Enhancer haplotypes were generated from short, doped oligonucleotides using polymerase cycling assembly (PCA) as previously described [17]. Sets of overlapping oligonucleotides for each eExon were designed using DNAWorks [45]. Oligonucleotides were synthesized by Integrated DNA Technologies. All positions corresponding to the enhancer region (except for the flanking primer landing sites on either side of the enhancer) were synthesized using a hand-mix doped at a ratio of 97∶1∶1∶1 (that is, designated base at a frequency of 97%, and every other base at a frequency of 1%). The degenerate tags were first cloned to create a complex library of tagged pGL4.23 plasmids as described in Patwardhan et al, 2012 [17]. Briefly, the tag oligonucleotide (TAG_OLIGO) was made double-stranded using primer extension in a 50 µl reaction volume with 1× iProof Master Mix, 0.5 µg single-stranded tag oligo, 0.5 µg reverse primer (TAG_EXTEND). The reaction was incubated at 95°C for 3 min, 61°C for 10 min and then 72°C for 5 min. The product was purified using a QIAquick column and eluted in 50 µl EB. It was further subjected to ExoI treatment in 40 µl reaction volume for 1 h at 37°C to degrade any remaining single-stranded DNA, and purified again using QIAquick columns. The resulting double-stranded tag oligo was then cloned into pGL4.23 at the XbaI site (at 1,799 bp) using standard InFusion (Clontech) protocol. The InFusion reaction was diluted to 100 µl using TE8. 1.5 µl of the diluted cloning reaction was used to transform 50 µl of chemically competent FusionBlue cells (Clontech) using standard protocols. The enhancer haplotypes were then cloned into the tagged pGL4.23 plasmids using standard InFusion protocol. 2.5 µl of the cloning reaction was used to transform 50 µl of chemically competent cells (Stellar) using standard protocol. For each of the three enhancers, eight transformation reactions were pooled and grown overnight in 50 ml liquid culture at 37°C in a shaking incubator. DNA was extracted using the Invitrogen ChargeSwitch Midi Prep Kit.

Cell culture and reporter assays

1–2×10⁵ of HepG2, HEK293T and HeLa cells (ATCC) were cultured in 24 well plates overnight using standard protocols and were transfected with 500 ng of the enhancer candidate cloned into pGL4.23 plasmid, along with 50 ng of the Renilla vector, to correct for transfection efficiency, using X-tremeGENE HP DNA transfection reagent (Roche). After 24 hours, the enhancer activity was measured using the Dual-Luciferase reporter assay (Promega) on a Synergy 2 microplate reader (BioTek Instruments). In HEK293T, the enhancer variant vectors were co-transfected along with 100 ng of HNF4α2 and HNF4α8 expression constructs for HNF4A [46] and c-Fos and c-Jun for AP-1, which is a heterodimer of c-Fos and c-Jun [47]. 500 ng of the luciferase reporter construct pZL.HIV.LTR.AI-4 [48], that contains four tandemerized HNF4 response elements was used as a positive control for HNF4A transfection and 500 ng of pGL4.13 (Promega) that contains an AP-1 responsive element was used as a positive control for c-Fos and c-Jun transfections [49]. For MPRA libraries, 1–2×10⁶ HeLa cells were cultured on 10 mm culture dishes overnight using standard protocols and transfected with 10 µg of the constructed library.

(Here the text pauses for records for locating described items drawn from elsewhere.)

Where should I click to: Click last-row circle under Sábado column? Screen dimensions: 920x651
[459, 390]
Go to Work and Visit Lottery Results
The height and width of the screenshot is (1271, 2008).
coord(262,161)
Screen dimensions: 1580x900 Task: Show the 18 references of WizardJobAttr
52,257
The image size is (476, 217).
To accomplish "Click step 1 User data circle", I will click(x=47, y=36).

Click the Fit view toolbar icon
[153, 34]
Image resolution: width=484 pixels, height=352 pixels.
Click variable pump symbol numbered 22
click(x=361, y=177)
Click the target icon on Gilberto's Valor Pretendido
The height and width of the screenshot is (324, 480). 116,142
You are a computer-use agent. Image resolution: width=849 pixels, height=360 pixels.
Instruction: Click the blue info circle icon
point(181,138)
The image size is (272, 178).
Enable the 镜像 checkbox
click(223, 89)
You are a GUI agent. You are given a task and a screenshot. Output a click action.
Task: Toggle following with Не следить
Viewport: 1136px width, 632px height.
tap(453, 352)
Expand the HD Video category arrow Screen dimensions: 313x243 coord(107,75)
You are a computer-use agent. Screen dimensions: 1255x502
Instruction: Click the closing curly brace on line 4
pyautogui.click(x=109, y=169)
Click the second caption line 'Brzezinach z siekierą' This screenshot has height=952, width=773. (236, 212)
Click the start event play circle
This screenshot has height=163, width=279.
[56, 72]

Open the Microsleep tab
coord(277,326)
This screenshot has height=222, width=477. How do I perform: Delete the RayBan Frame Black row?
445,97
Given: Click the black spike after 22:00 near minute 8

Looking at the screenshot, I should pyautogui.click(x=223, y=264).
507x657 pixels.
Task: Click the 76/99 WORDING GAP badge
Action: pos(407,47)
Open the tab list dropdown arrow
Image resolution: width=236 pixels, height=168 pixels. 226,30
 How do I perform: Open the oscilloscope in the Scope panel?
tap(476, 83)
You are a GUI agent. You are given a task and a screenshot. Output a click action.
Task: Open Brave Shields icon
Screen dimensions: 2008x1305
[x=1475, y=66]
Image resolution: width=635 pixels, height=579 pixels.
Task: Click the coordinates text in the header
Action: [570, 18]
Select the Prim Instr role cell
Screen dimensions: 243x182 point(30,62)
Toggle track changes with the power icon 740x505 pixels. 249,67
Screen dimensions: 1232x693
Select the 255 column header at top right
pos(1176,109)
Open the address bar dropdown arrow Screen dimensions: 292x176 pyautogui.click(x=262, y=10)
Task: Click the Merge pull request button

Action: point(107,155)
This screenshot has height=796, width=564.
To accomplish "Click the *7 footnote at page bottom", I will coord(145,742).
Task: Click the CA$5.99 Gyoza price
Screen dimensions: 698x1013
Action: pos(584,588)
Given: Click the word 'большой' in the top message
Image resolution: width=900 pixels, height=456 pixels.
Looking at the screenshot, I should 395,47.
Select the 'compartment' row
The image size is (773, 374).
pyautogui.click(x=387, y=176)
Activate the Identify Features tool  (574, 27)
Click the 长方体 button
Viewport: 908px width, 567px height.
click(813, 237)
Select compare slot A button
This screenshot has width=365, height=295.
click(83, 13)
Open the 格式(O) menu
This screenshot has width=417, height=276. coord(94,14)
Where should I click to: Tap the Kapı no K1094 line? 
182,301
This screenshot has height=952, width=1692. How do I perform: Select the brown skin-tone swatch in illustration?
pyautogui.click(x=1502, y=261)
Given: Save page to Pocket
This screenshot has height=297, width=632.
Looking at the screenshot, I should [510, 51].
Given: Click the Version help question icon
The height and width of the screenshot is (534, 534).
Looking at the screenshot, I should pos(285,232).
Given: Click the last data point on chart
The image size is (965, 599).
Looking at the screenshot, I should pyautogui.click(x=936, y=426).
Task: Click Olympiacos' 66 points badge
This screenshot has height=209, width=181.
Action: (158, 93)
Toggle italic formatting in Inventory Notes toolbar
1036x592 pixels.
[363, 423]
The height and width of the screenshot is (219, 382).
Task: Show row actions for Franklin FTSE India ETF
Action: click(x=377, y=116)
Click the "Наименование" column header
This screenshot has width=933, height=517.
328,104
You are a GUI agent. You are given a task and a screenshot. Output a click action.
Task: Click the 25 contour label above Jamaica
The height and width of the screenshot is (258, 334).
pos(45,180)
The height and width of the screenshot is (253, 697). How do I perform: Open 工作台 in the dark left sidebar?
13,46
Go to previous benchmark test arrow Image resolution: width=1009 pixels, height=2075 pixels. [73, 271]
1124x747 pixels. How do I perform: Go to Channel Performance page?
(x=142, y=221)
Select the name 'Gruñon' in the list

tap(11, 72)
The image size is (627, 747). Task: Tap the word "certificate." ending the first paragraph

After 24 hours, cells were harvested and total RNA was purified using the RNAeasy maxi prep kit (Qiagen) and subjected to mRNA selection (Oligotex, Qiagen) following the manufacturer's protocols.

Hydrodynamic tail vein enhancer assay

For the hydrodynamic tail vein assay, each tested sequence or MPRA library, cloned in the pGL4.23[luc2] vector, were injected (10 µg) alongside 2 µg of pGL4.74[hRluc/TK] vector to correct for injection efficiency, into five CD1 mice (Charles River Laboratories) using the TransIT EE hydrodynamic gene delivery system (Mirus Bio LLC) according to the manufacturer's protocol. Negative (empty pGL4.23[luc2]) and positive (ApoE liver enhancer [50] controls (n = 5) were also injected in parallel at each injection date/experiment. After 24 h, the mice were euthanized, livers harvested and used to make RNA in order to sequence transcribed tags (MPRA libraries) and also to measure luciferase activity (MPRA libraries and individual constructs). Approximately 1gr of mouse liver was used to purify total RNA using the RNAeasy maxi prep and 500 µg were used to select for mRNA. For luciferase measurements, livers were homogenized in passive lysis buffer (Promega), followed by centrifugation at 4°C for 30 min at 14,000 rpm. Firefly and Renilla luciferase activity in the supernatant (diluted 1∶20) were measured on a Synergy 2 microplate reader in replicates of six for each liver, using the Dual-Luciferase reporter assay system. The ratios for firefly luciferase:Renilla luciferase were determined and expressed as relative luciferase activity. All mouse work was approved by the UCSF Institutional Animal Care and Use Committee protocol number AN100160.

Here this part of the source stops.